The question is how to do it, particularly in a no-growth city and region. Pihl, a partner in the effort to force concessions from the City Foundry development, says the city has failed in the past to make demands of developers looking to expand in hot neighborhoods, or even to ask. “With COVID, we’ve seen the stratification even more,” Pihl says.
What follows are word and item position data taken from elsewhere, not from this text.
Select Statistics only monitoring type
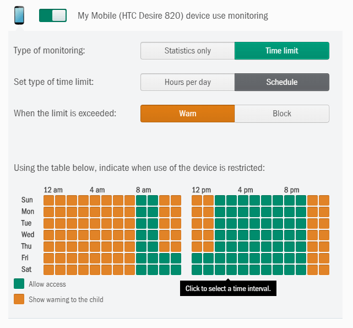 click(x=187, y=51)
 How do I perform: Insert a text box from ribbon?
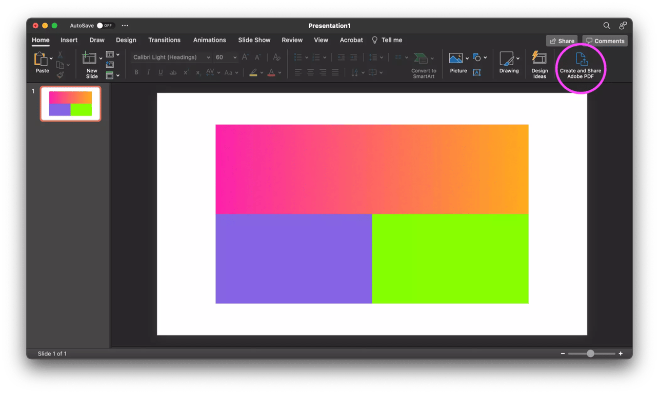476,72
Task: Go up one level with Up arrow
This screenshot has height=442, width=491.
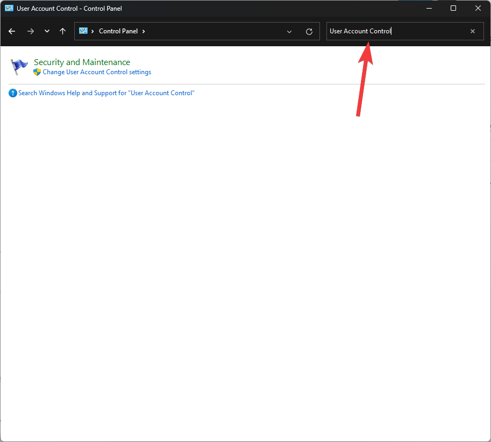Action: tap(63, 31)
Jones stands prepared to use every tool she’s got to spread opportunity throughout her city. She has already put developers on notice that they will have to help the less fortunate, while seeking to redirect the city’s own spending priorities. She says she intends to devote the bulk of the federal funds St. Louis is receiving toward infrastructure and development projects that will pay dividends for years in parts of the city that have long been neglected.

She hasn’t released any specifics yet. Last week, the Board of Aldermen approved her plan for the first $80 million worth of federal funds. It wasn’t easy — it took 10 hours of debate and there were plenty of amendments — but for the most part, the mayor got her way.

Tishaura Jones
Mayor Tishaura Jones, who is 49, served two terms in the Missouri House before being elected as city treasurer in 2012. She ran for mayor in 2017, falling 800 votes short in the Democratic primary. Now that she is the city’s mayor, Jones stands prepared to use every tool she’s got to spread opportunity throughout her city.